Executive Summary

The constitution provides for religious freedom, including the freedom to change religions, proselytize, and establish religious schools. This freedom can be made subject to laws "reasonably required" to achieve certain listed public goals.

A Seventh-day Adventist Church was reportedly burned down on the island of Anuta by local Anglican Church leaders, and there were reports of violence within religious groups.

The U.S. government, through the embassy in Papua New Guinea and its consular agency office in country, discussed religious freedom with the government during the year. Representatives from the embassy also met with religious leaders.

Section I. Religious Demography

The U.S. government estimates the population at 622,000 (July 2015 estimate). According to the government census and independent anthropological research, approximately 90 percent of the population is affiliated with one of the following Christian churches: Anglican Church of Melanesia, 33 percent; Roman Catholic, 19 percent; South Seas Evangelical, 17 percent; Seventh-day Adventist, 11 percent; and United Methodist, 10 percent. An estimated 5 percent of the population, consisting primarily of the Kwaio ethnic community on the island of Malaita, adheres to indigenous, animistic religions. Groups together constituting less than 5 percent of the population include Muslims, Bahais, Jehovah's Witnesses, members of The Church of Jesus Christ of Latter-day Saints (Mormons), members of the Unification Church, and members of indigenous churches that have broken away from major Christian denominations.

Section II. Status of Government Respect for Religious Freedom

Legal Framework

The constitution provides for the freedom to practice, change, and proselytize for the individual and community. It also provides for the freedom to establish noncompulsory religious instruction. These provisions can be made subject to laws "reasonably required" to protect the rights of others or for defense or public safety, order, morality, or health. No such laws have been reported.

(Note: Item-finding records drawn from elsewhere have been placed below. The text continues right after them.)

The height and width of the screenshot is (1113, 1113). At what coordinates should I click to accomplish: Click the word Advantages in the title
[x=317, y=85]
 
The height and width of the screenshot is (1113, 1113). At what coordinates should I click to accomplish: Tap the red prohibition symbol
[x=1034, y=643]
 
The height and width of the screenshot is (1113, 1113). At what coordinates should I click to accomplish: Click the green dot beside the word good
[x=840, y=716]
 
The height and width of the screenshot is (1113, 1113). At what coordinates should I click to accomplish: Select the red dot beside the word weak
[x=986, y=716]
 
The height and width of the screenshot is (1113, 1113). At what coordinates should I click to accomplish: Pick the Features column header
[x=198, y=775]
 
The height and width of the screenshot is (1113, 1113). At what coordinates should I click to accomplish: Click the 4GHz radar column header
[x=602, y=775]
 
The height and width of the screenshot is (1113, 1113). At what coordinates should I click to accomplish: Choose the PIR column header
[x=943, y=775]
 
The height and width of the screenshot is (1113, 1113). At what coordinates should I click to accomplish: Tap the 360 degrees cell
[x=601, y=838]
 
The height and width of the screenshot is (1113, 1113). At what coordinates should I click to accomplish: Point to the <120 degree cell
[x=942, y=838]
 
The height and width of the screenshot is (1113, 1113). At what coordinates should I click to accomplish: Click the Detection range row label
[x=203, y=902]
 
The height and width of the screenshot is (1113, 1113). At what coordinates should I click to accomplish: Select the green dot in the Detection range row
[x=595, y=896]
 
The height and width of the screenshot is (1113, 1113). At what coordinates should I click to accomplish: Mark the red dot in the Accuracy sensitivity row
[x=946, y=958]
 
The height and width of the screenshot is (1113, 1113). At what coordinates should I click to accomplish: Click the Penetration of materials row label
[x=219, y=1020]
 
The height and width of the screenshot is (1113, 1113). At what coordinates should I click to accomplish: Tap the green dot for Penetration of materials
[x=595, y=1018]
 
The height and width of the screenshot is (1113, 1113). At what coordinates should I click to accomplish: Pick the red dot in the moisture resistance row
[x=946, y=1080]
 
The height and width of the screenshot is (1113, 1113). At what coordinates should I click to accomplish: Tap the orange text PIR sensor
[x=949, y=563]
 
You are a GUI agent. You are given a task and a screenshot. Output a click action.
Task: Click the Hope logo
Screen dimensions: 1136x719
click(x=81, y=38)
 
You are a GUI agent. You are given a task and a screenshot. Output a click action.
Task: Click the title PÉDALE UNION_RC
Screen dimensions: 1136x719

All religious groups must register with the government. Religious groups are required to apply in writing to the Registrar of Companies for a certificate of registration. The registrar will issue a certificate when satisfied that the nature, extent, objectives, and circumstances of the applicant are noncommercial. There have been no reports of groups being denied registration.

The public school curriculum included an hour of daily religious instruction, the content of which is agreed by the member churches of the Solomon Islands Christian Association (SICA), an ecumenical nongovernmental organization comprising the county's five largest churches. Parents were able to have their children excused from religious education. Government-subsidized church schools were required to align their other curricula with governmental criteria. Non-Christian religious instruction was provided in the schools upon request.

Government Practices

The government interacted with religious groups through the Ministry of Home Affairs. The Ministry of Home Affairs characterized its role as maintaining a balance between constitutionally protected rights of religious freedom, free speech, and free expression and maintaining public order.

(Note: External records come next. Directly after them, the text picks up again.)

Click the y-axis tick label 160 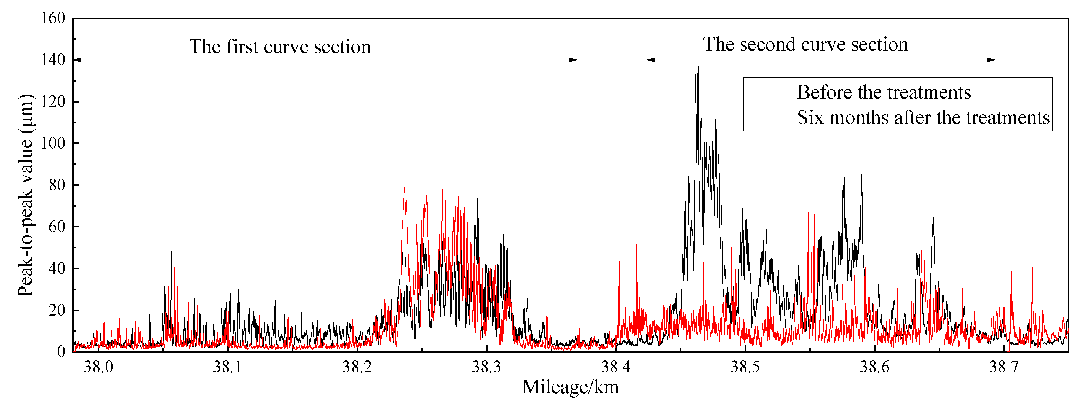53,18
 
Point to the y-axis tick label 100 53,143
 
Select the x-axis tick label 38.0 98,367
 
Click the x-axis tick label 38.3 487,367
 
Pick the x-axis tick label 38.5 745,367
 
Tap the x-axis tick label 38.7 1004,367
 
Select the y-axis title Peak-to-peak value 25,195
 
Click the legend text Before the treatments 884,92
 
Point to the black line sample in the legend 769,92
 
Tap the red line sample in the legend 769,117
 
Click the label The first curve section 280,47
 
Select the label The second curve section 805,44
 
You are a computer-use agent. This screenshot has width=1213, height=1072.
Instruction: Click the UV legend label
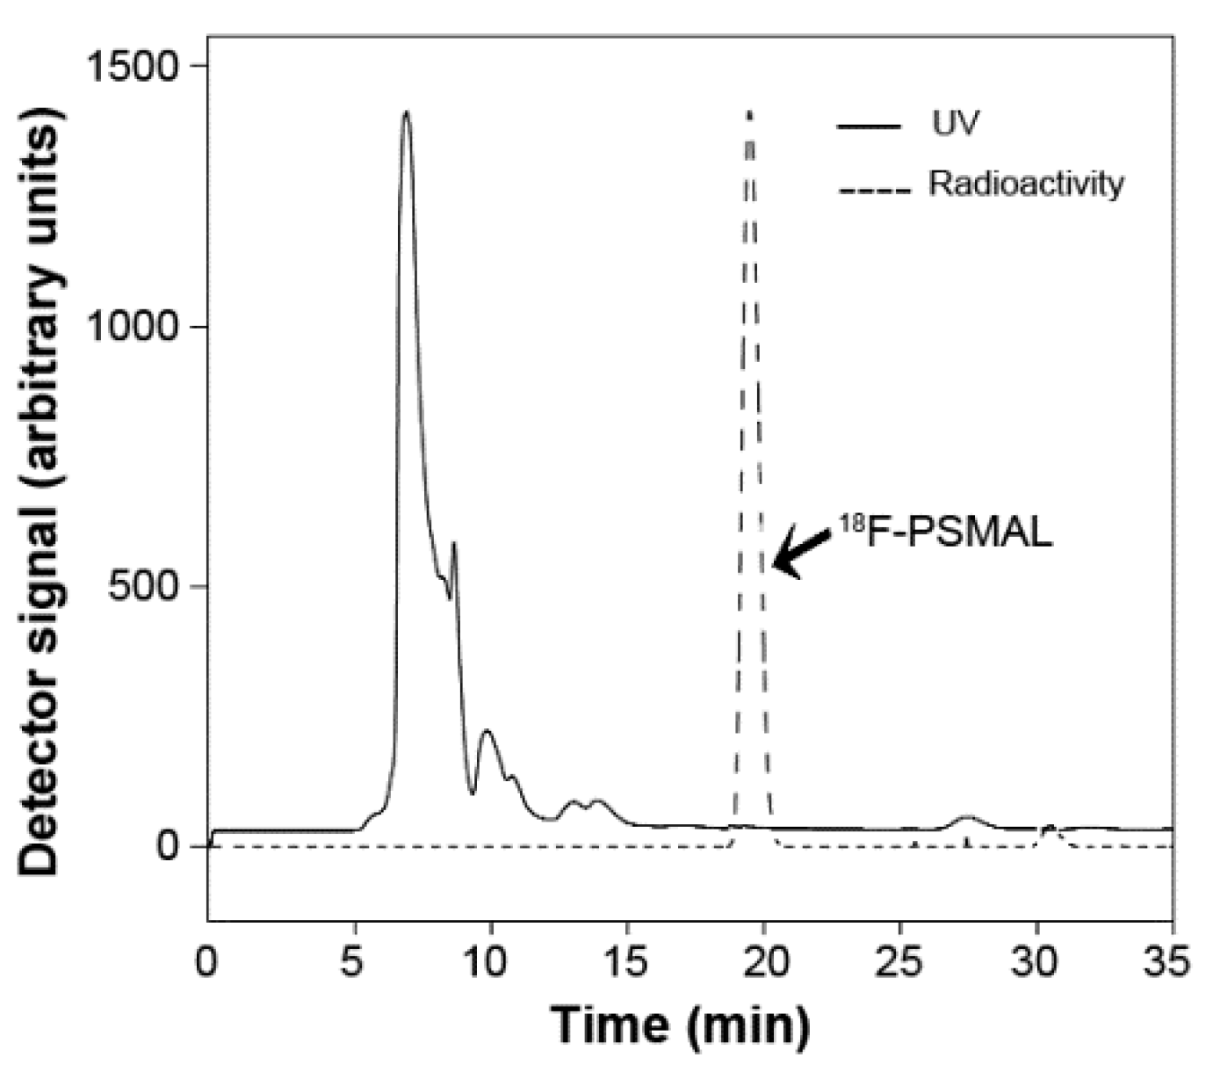tap(955, 124)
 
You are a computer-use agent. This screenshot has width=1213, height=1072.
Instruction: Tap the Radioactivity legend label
tap(1026, 184)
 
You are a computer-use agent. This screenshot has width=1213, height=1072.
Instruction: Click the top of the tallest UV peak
tap(406, 112)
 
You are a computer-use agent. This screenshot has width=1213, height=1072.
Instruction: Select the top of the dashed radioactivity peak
tap(749, 114)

Religious groups operated several schools and health services. The government subsidized most of the schools administered by the Catholic Church, the Anglican Church of Melanesia, the United Church, the South Seas Evangelical Church, and the Seventh-day Adventist Church. There were no reports of discrimination among groups in receiving these subsidies.

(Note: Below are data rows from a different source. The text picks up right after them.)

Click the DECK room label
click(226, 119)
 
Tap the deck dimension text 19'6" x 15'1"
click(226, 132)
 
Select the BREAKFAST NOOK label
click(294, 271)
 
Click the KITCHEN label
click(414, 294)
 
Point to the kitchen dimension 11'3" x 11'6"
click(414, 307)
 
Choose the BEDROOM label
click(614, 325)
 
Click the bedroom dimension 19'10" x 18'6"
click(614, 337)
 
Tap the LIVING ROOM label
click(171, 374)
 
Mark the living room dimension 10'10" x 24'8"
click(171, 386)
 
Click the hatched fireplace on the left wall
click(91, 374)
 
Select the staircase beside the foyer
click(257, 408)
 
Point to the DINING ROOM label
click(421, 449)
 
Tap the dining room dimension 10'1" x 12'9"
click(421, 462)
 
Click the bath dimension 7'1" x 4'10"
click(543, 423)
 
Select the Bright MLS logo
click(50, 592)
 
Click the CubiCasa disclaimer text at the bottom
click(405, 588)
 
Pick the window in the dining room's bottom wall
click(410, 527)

Government oaths of office customarily are taken on the Bible, but this was not a compulsory practice.

Section III. Status of Societal Respect for Religious Freedom

There were societal disputes within faith communities, particularly in rural areas, that sometimes resulted in violence. Violence occurred when control over financial or land assets of the faith community was at stake and was accompanied by ethnic, tribal, or political divisions within a community, according to local observers.

According to media reports, in August, a Seventh-day Adventist Church was burned down on the island of Anuta by local Anglican Church leaders. The son of the island's chief reportedly said the Adventist's beliefs were not acceptable to Anuta's chiefly traditions and asked Adventists to leave the island.

The five largest religious groups that make up SICA continued to play a leading role in civic life, organizing joint religious activities and encouraging religious representation at national events.

Section IV. U.S. Government Policy

U.S. government representatives from the embassy in Papua New Guinea, and its consular agency office in country, discussed religious freedom with the government. Embassy staff met with representatives of the Bahai community, Church of Melanesia, South Seas Evangelical Church, and Catholic nuns to discuss and highlight the importance of religious freedom.